Enfin, cet ouvrage, s’il définit une orientation interprétative qui donne à penser et permet le débat, n’en est pas moins porteur d’une méthode. Et celle qui nous est chevillée au corps est de rendre populaire la philosophie. De ce point de vue, notre livre est celui de deux rousseauphiles plus que celui de deux rousseaulogues. Comme Gabriel et moi le répétons souvent lors de nos présentations, ce livre n’aspire pas à donner une interprétation de l’ensemble de la philosophie de Rousseau. Se présentant plutôt comme une introduction à sa pensée républicaine pacifiste, il ambitionne, plus modestement et démocratiquement, de permettre l’accès à ses textes politiques et à leur actualité pour le plus grand nombre de nos concitoyens. Cette dimension civique, d’utilité publique, a vraiment été au cœur du processus d’écriture à quatre mains. Je soulignerai donc pour finir le plaisir immense qu’a été pour moi cette expérience de travail en duo avec cet objectif premier en tête. L’harmonie intellectuelle est rare dans nos domaines de recherche, elle a ici véritablement existé. Partageant les mêmes principes et la même finalité, nous avons, de manière tout à fait complémentaire, rédigé ces six chemins parcourant une partie de l’univers de Rousseau, mais aussi cette terminologie empruntant des citations de l'auteur et un ensemble de repères chronologiques facilitant ainsi le partage public de sa pensée.
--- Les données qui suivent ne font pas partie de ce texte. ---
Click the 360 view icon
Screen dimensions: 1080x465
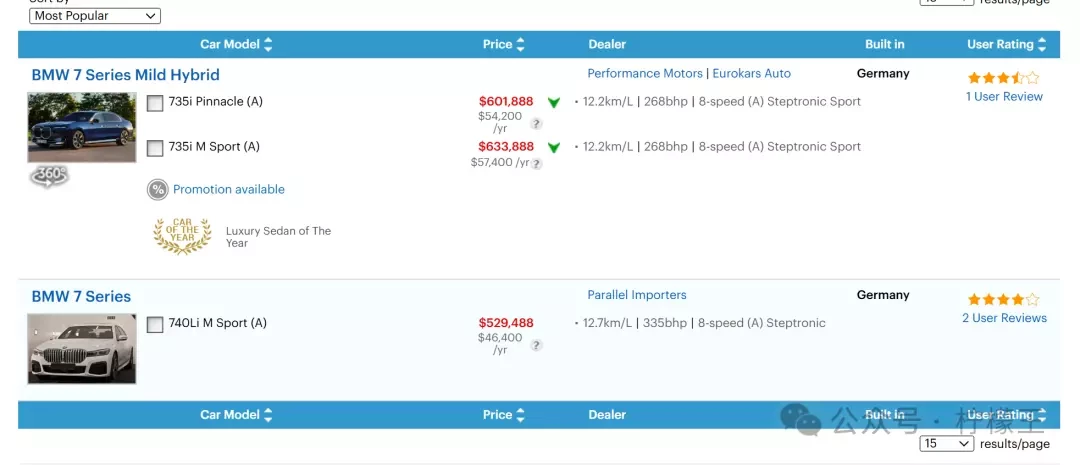(x=49, y=177)
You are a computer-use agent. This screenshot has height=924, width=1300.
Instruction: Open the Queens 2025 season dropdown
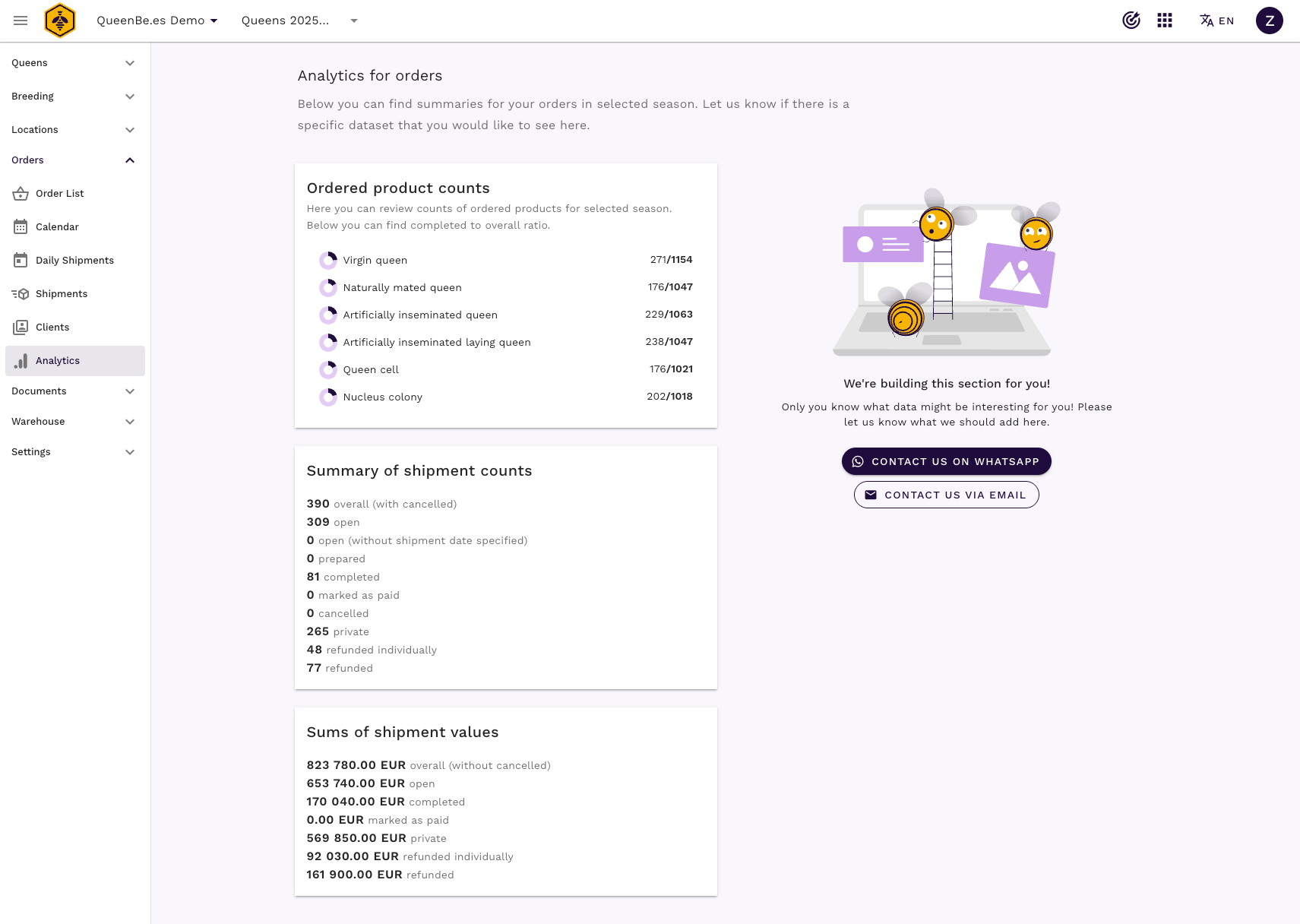point(299,21)
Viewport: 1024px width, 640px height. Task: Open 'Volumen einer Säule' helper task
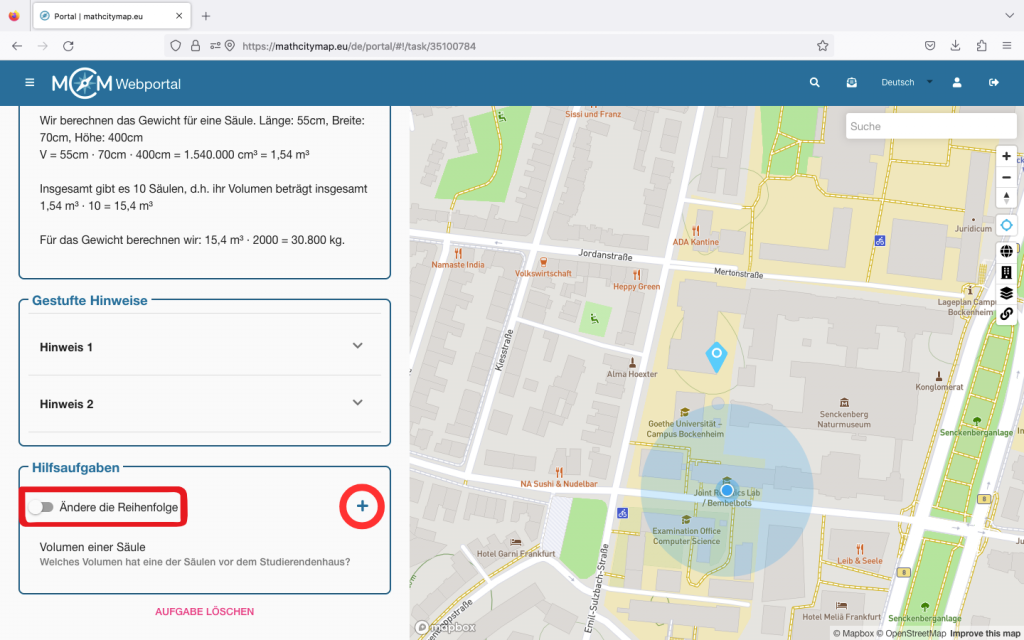pyautogui.click(x=93, y=547)
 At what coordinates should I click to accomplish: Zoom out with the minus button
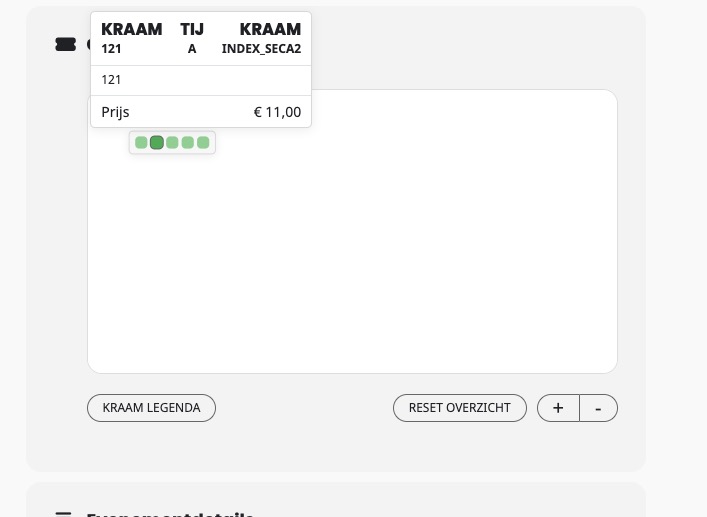tap(598, 408)
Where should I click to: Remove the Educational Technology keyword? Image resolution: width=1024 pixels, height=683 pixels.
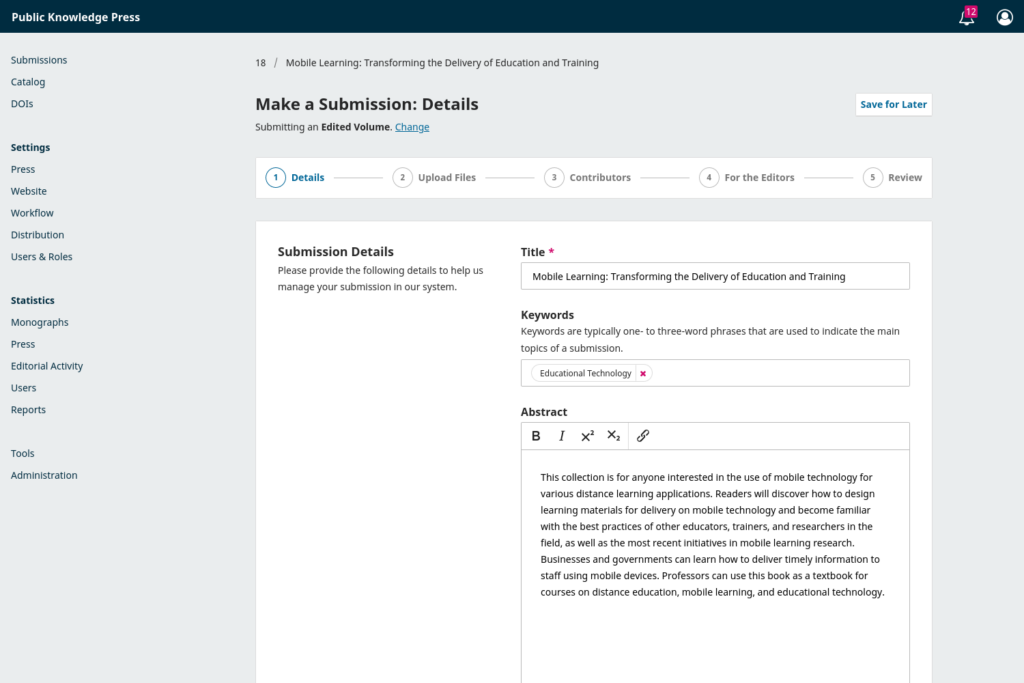643,372
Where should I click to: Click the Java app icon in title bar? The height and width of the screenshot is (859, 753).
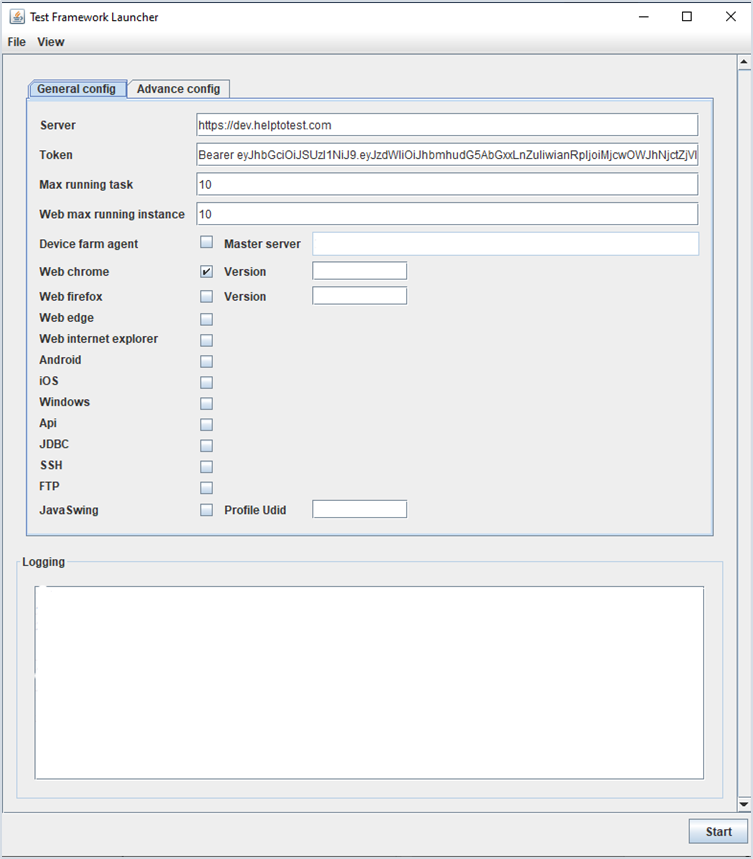click(17, 17)
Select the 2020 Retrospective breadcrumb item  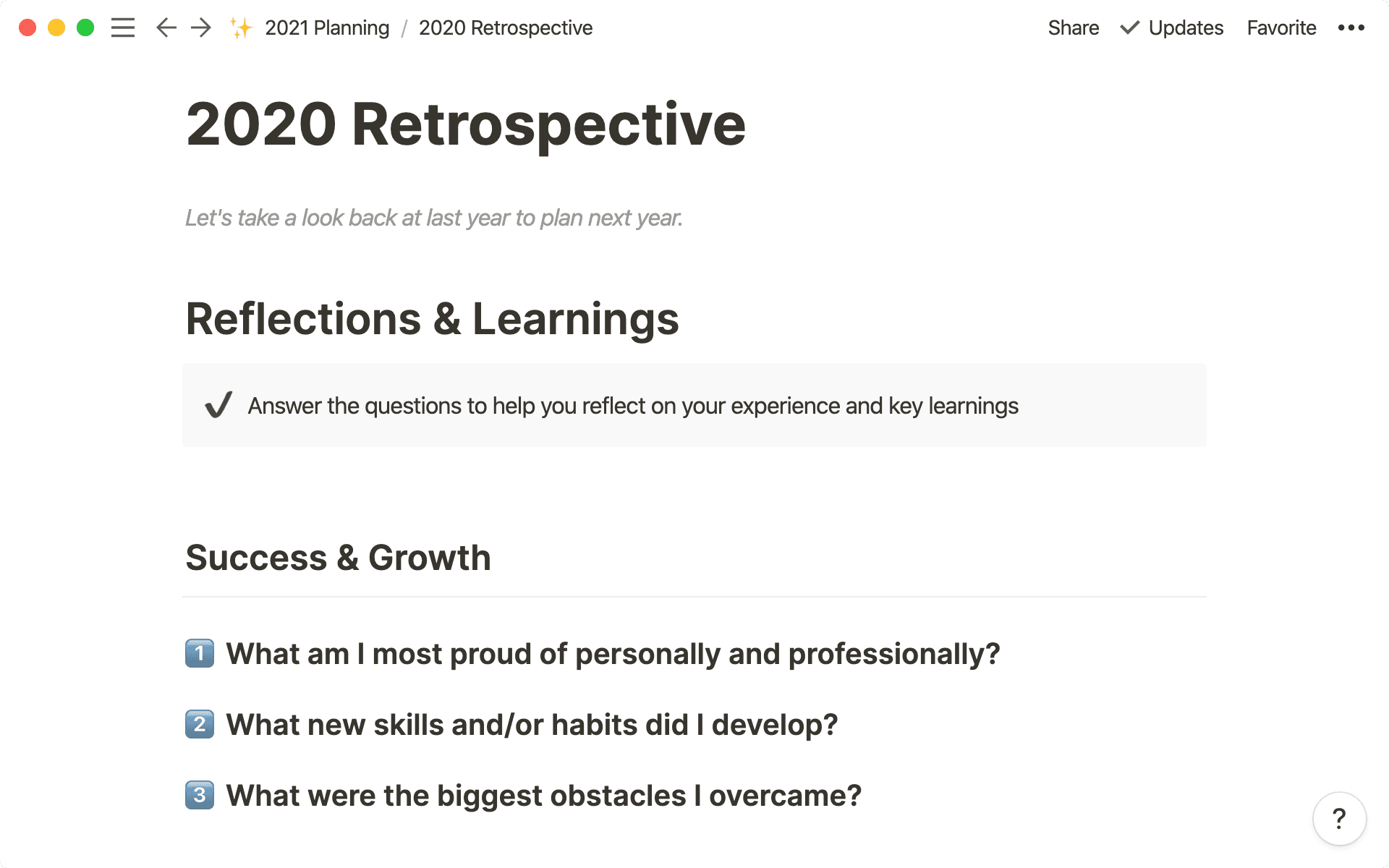[x=506, y=27]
Mes derniers mots iront pour ceux qui ont accompagné ce travail : nous n’étions pas que deux à travailler, car autour de ce livre, il y a eu notre participation au programme de la ville de Genève « 2012 – Rousseau pour tous », grâce au GIPRI, support institutionnel essentiel et dont Gabriel Galice est le vice-président, et à ceux qui travaillent dans cette Fondation qui par son engagement joue un rôle majeur d’éducation populaire. C’est aussi de cela dont nous pouvons être fiers, d’avoir contribué par ce livre au projet d’un intellectuel collectif, se reconnaissant dans des principes communs et visant ce bel objectif de rendre la philosophie politique de Rousseau populaire.